There are a large and growing number of Wayland extensions. For some of these it is clear that Mir should support them “out of the box”. However, there are others that are useful in some scenarios and the opposite in others.

If we are to pursue Mir’s goal of being a great library for developing multiple shells that means any shell based on Mir needs to have control over the Wayland extensions offered to its clients.

Selecting extensions at runtime

While much of Mir can be configured independently of the shell, I think the need for shells to participate in the implementation of these extensions means this should be decided by the shell developer. While this could be done at build time, I think a runtime option will be easier to manage. Something along the lines of:

class WaylandExtensions {
...
    bool enable(std::string const& extension, int version);
    bool disable(std::string const& extension);
...
};

Implementing extensions

Wayland extensions should be implemented in the libmirserver library. We will have to curate a sensible set of default extensions.

As with the rest of Mir sensible default behaviors should be provided leaving shell developers free to customize for their particular needs. To do this some extensions will require more involvement from the shell than is currently supported by libmiral. To support these we will need to either add properties to existing types (e.g. miral::Window) or introduce new abstractions.

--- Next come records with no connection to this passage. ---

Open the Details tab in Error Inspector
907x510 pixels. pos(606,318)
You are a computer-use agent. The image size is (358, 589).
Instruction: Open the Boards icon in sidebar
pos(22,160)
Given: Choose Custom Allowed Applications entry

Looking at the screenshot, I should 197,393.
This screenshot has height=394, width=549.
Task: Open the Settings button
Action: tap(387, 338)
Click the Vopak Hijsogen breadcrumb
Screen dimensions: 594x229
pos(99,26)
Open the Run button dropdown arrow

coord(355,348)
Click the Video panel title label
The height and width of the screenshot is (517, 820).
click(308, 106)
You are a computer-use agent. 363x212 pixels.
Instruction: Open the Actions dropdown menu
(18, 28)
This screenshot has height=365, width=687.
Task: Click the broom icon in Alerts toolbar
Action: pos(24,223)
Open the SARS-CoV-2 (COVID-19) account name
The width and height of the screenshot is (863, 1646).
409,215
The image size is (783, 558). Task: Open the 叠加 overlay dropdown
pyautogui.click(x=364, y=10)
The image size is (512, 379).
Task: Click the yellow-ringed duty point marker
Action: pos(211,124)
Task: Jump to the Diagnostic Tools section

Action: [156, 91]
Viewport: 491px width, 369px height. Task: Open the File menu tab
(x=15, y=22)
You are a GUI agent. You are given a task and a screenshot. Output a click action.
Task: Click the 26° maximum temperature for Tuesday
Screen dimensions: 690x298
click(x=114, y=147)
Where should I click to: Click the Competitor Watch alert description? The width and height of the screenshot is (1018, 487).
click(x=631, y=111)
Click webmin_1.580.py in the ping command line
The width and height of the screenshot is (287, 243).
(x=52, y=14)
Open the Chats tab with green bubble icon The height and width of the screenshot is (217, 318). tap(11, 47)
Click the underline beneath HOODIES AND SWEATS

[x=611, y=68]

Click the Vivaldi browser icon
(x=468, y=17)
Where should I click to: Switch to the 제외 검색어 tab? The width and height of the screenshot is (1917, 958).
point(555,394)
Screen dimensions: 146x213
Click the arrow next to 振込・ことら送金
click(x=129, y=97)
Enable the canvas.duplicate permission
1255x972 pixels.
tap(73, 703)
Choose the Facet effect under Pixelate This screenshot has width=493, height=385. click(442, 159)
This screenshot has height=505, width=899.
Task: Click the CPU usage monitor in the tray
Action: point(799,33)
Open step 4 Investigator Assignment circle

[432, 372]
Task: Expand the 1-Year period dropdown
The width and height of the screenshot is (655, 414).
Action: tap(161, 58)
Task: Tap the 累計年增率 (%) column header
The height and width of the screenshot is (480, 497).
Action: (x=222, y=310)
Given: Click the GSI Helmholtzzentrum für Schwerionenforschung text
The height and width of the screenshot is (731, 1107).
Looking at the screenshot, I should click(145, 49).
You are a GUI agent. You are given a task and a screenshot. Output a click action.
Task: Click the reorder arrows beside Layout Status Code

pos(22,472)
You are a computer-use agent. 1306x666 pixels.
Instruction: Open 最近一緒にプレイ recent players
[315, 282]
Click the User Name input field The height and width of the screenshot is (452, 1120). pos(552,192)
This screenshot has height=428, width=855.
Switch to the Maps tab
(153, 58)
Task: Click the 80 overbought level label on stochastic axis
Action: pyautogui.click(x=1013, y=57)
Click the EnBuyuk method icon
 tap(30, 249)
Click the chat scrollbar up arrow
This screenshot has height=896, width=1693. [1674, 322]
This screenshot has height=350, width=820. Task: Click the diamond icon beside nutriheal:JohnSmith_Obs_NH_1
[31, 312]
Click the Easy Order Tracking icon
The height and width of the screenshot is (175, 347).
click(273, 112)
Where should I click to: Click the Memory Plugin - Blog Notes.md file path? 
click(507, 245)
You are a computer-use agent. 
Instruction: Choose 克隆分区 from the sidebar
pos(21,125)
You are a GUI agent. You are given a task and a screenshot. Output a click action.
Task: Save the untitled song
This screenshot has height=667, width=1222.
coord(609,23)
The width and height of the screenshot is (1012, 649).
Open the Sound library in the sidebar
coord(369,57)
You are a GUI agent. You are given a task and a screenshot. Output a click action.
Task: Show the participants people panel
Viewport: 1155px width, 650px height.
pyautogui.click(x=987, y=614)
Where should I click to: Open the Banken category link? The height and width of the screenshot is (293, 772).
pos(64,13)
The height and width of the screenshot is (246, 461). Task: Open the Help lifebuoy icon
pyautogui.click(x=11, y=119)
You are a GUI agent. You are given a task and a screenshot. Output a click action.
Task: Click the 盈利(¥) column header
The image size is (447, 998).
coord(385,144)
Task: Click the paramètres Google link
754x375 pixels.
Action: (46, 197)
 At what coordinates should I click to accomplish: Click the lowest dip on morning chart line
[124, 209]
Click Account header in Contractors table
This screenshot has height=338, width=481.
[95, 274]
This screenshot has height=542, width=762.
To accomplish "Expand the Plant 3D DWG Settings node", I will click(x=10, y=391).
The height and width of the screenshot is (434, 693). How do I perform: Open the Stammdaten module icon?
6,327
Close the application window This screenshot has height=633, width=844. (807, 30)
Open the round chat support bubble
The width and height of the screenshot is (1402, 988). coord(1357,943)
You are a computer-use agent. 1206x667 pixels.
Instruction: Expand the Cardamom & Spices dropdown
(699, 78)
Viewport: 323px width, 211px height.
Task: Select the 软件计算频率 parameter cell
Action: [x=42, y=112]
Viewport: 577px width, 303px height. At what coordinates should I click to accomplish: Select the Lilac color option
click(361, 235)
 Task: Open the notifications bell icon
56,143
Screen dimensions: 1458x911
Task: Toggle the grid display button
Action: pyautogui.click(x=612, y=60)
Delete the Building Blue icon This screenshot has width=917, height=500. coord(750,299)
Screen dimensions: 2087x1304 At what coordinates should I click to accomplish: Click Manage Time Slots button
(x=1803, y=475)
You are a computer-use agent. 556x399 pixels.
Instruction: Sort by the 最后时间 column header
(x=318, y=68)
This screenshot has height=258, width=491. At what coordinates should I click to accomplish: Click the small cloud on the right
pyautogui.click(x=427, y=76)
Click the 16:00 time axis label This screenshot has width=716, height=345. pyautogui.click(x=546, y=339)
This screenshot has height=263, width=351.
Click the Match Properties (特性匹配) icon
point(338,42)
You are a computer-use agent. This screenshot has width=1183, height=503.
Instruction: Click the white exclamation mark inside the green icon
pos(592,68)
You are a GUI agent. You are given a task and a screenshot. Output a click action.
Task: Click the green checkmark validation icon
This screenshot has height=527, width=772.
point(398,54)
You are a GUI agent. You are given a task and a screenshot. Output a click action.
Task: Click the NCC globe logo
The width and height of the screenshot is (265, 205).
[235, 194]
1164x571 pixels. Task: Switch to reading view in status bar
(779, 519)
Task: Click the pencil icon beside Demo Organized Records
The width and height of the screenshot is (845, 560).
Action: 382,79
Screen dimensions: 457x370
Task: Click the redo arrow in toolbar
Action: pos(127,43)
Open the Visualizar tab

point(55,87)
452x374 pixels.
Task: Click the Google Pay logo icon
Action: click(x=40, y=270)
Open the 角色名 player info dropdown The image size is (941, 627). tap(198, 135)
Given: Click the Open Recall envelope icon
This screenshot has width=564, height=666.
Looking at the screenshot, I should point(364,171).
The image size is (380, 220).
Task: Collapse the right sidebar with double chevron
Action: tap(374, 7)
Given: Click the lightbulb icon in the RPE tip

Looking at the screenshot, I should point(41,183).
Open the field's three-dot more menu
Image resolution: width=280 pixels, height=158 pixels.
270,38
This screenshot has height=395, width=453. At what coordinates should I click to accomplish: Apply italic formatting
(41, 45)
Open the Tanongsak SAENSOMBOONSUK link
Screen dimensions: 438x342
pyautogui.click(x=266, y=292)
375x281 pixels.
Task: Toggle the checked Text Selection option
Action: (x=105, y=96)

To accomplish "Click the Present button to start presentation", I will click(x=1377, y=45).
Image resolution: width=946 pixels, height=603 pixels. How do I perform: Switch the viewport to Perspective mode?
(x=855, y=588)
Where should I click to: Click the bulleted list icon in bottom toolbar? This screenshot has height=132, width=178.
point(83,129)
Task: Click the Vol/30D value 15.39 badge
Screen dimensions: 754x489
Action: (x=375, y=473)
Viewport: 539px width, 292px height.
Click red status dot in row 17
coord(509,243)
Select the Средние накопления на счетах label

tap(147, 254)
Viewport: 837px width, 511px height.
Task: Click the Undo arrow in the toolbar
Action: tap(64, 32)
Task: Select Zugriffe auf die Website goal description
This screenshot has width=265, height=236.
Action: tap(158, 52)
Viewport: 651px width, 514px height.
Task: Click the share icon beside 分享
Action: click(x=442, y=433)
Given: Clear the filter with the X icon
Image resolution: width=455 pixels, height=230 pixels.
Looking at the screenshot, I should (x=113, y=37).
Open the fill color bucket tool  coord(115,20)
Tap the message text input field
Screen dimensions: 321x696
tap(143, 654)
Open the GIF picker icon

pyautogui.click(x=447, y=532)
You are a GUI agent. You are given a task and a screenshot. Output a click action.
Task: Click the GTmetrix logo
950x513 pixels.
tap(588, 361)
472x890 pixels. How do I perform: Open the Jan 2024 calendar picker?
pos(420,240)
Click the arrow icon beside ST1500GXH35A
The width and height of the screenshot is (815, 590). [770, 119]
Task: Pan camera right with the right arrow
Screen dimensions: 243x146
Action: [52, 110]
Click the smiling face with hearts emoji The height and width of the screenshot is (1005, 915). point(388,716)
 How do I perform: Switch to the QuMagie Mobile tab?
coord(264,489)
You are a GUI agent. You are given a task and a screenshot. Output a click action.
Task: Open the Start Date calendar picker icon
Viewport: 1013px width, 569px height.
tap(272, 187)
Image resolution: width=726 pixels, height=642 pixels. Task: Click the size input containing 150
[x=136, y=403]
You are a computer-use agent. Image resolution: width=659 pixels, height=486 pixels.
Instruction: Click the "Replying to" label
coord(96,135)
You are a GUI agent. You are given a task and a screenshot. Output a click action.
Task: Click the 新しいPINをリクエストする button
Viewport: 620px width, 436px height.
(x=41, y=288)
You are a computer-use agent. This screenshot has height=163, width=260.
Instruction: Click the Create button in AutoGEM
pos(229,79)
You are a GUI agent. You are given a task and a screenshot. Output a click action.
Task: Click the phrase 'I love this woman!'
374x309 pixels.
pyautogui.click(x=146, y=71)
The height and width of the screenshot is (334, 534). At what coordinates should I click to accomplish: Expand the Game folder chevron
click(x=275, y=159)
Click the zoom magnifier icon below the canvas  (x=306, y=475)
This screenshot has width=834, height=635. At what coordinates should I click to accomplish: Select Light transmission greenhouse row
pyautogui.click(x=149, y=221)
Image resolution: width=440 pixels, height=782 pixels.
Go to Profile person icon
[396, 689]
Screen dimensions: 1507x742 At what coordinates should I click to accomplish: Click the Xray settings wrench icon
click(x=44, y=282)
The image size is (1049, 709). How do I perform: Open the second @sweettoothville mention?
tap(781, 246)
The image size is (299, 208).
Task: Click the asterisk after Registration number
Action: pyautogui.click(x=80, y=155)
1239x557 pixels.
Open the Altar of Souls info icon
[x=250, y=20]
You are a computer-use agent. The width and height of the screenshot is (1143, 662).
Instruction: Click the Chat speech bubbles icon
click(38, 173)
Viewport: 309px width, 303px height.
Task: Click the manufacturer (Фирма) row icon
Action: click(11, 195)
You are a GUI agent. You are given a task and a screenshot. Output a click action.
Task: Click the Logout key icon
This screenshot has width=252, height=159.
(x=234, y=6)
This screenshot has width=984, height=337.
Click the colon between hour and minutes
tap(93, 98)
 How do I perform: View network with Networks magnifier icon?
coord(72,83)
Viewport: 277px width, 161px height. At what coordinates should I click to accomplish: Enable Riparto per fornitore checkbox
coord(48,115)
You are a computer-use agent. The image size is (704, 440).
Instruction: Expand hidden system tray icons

We have experience of adding facilities to libmiral without breaking ABI, and we should continue to maintain backward compatibility going forwards.

The community

If anyone outside the Mir team is considering a need for Mir to offer Wayland extensions that are not currently supported, this should help give a feel for the criteria that would be applied.

3 Likes

As might be expected, I Have Thoughts.

Extension FIltering

I think there are three relevant classes of extensions here:

  1. Extensions which require the active participation of the shell. These are ones for which there is no sensible default behaviour, or which provides extra information to the shell which Mir doesn’t otherwise use. An example of this might be the (prototype) xdg_session_manager extension which requires integration with the way the session launches applications.
  2. Extensions which either have sensible default implementations (idle-inhibit, keyboard-shortcuts-inhibit) or which are entirely hidden from the shell (presentation-time, xdg-foreign).
  3. (Maybe) Extensions which we want to require support for; core things like wl_subcompositor, or xdg-shell.

Extensions of type 1 are easy - a shell which doesn’t wish to export them need only fail to register the required code and they won’t be exported.

Extensions of type 2 are trickier, and require some explicit mechanism to handle.

Rather than have a global opt-in, however, I think we might want to piggy-back on some different infrastructure. Some extensions - surface-layers, for example, or a screen-capture extension - want to be restricted to a subset of clients.

libwayland-server has a mechanism for this - wl_display_set_global_filter(). It registers a callback that recieves the wl_client that’s going to have the global exposed to and the wl_global that’s going to be exposed, and returns false if that global should be hidden from the client.

Since Wayland extensions only exist for the cilent if the corresponding global is advertised, this has the result of selectively disabling extensions on a per-client basis.

class miral::ExtensionAuthorizer
{
...
    bool extension_is_allowed(Application const& app, wl_global const* global) = 0;
...
};

The default implementation would always return true, shells can easily use this to implement extensions whitelists/blacklists on a global or per-client basis, and any extensions we think should never be disabled we can simply not call the filter for.

And, for the second part.

Implementing custom Wayland extensions

I think that ultimately we’ll want to get out of the way of shell authors here, and expose a way to get the corresponding Wayland object out of a Mir object, and visa-versa:

std::optional<wl_client*> client_for_application(miral::Application const& app)
miral::Application const& application_for_client(wl_client* client);

and so on.

That’s maximally expressive for shell authors, while probably being the least overall effort for us.

Ideally people would contribute broadly-useful custom Wayland protocol implementations as PRs to the Mir repository, and I don’t think we want to spend too much effort making doing something else easy.

Agreed: We should make the “right way” easier than the “wong way”.